According to his fellow psychologist Gustav Kuhn at the University of Durham in the UK, a good starting point for the science of magic is the magicians’ own classification of their art into three broad types of trick: misdirection, illusion and forcing.
Misdirection lies at the heart of magic. It is the art of diverting the audience’s attention away from what magicians call the “method” - the act of deception itself (see diagram).

In neuroscience terms, misdirection relies on the fact that the brain has a very limited supply of attention. Over the past decade or so it has become clear just how scarce attention is: focusing on one thing can make you oblivious to other things that would otherwise be obvious. This bizarre phenomenon is called inattention blindness, and it was famously demonstrated in 1999 by psychologists Daniel Simons and Christopher Chabris of the University of Illinois at Urbana-Champaign. They made a video of six people in a circle bouncing two basketballs around. When asked to count the number of bounces, around half of the people who watch the video fail to notice a man in gorilla suit walking through the middle of the game and beating his chest (New Scientist, 18 November 2000, p 28).

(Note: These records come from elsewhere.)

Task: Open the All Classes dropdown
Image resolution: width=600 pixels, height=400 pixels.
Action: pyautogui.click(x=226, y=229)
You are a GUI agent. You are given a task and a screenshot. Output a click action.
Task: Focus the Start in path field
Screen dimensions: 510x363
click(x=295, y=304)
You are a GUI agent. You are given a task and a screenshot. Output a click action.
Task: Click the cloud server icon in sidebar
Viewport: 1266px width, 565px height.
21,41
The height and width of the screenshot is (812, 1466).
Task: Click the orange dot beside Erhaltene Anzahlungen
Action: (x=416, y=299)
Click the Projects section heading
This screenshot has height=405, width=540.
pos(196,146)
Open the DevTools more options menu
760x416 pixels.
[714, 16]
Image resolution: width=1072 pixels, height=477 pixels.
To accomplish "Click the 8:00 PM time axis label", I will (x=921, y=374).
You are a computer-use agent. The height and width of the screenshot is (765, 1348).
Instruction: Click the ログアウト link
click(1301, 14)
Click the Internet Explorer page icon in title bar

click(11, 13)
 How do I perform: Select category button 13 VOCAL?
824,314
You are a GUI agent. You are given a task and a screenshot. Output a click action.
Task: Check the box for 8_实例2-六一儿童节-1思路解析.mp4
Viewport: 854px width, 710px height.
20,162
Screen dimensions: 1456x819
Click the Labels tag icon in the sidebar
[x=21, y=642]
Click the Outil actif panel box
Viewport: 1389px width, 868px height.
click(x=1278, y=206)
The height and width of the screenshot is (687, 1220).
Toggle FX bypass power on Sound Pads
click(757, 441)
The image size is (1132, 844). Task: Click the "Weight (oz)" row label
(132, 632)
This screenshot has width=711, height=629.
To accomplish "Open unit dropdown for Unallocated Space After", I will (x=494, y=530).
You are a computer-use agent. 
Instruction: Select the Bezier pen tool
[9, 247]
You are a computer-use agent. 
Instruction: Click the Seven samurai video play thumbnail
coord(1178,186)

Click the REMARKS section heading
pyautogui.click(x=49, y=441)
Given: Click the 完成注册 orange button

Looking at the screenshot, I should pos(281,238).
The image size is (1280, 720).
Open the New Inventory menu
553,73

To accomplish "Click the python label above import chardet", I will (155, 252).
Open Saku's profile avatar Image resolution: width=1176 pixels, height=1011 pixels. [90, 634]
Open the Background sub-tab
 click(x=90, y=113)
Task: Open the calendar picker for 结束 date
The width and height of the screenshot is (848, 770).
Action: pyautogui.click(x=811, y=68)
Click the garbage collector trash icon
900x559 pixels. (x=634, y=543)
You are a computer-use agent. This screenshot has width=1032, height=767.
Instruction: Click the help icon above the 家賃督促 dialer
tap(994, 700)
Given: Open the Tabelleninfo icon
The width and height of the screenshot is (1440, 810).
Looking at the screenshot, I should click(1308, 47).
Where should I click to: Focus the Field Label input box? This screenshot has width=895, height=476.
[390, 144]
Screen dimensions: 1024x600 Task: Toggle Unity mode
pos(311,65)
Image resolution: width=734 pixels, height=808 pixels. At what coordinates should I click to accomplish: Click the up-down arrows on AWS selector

Not surprisingly, magicians use this powerful effect all the time to pull off blatant deceptions right under our noses. Kuhn recently demonstrated this using a trick where he makes a cigarette and lighter “disappear”. In truth he simply drops them into his lap when your narrow spotlight of attention is pointing elsewhere.
Right before your eyes
By tracking eye movements as people watched a video of the trick, Kuhn showed that people miss the deception even when they’re looking directly at it. It works because, at the crucial moments, he makes attention-grabbing gestures and eye movements that divert attention (but not gaze) away from the action. If you watch the video a few times it’s hard to believe that you could ever fall for it.
Magicians are so adept at manipulating attention that cognitive scientists have started bringing them into their labs to learn more. Susana Martinez-Conde of the Barrow Neurological Institute in Phoenix, Arizona, is one. “My hope is that the cognitive illusions of magicians can help scientists understand awareness, just as visual illusions have helped us to understand sight,” she says. To that end she recently started working with Robbins.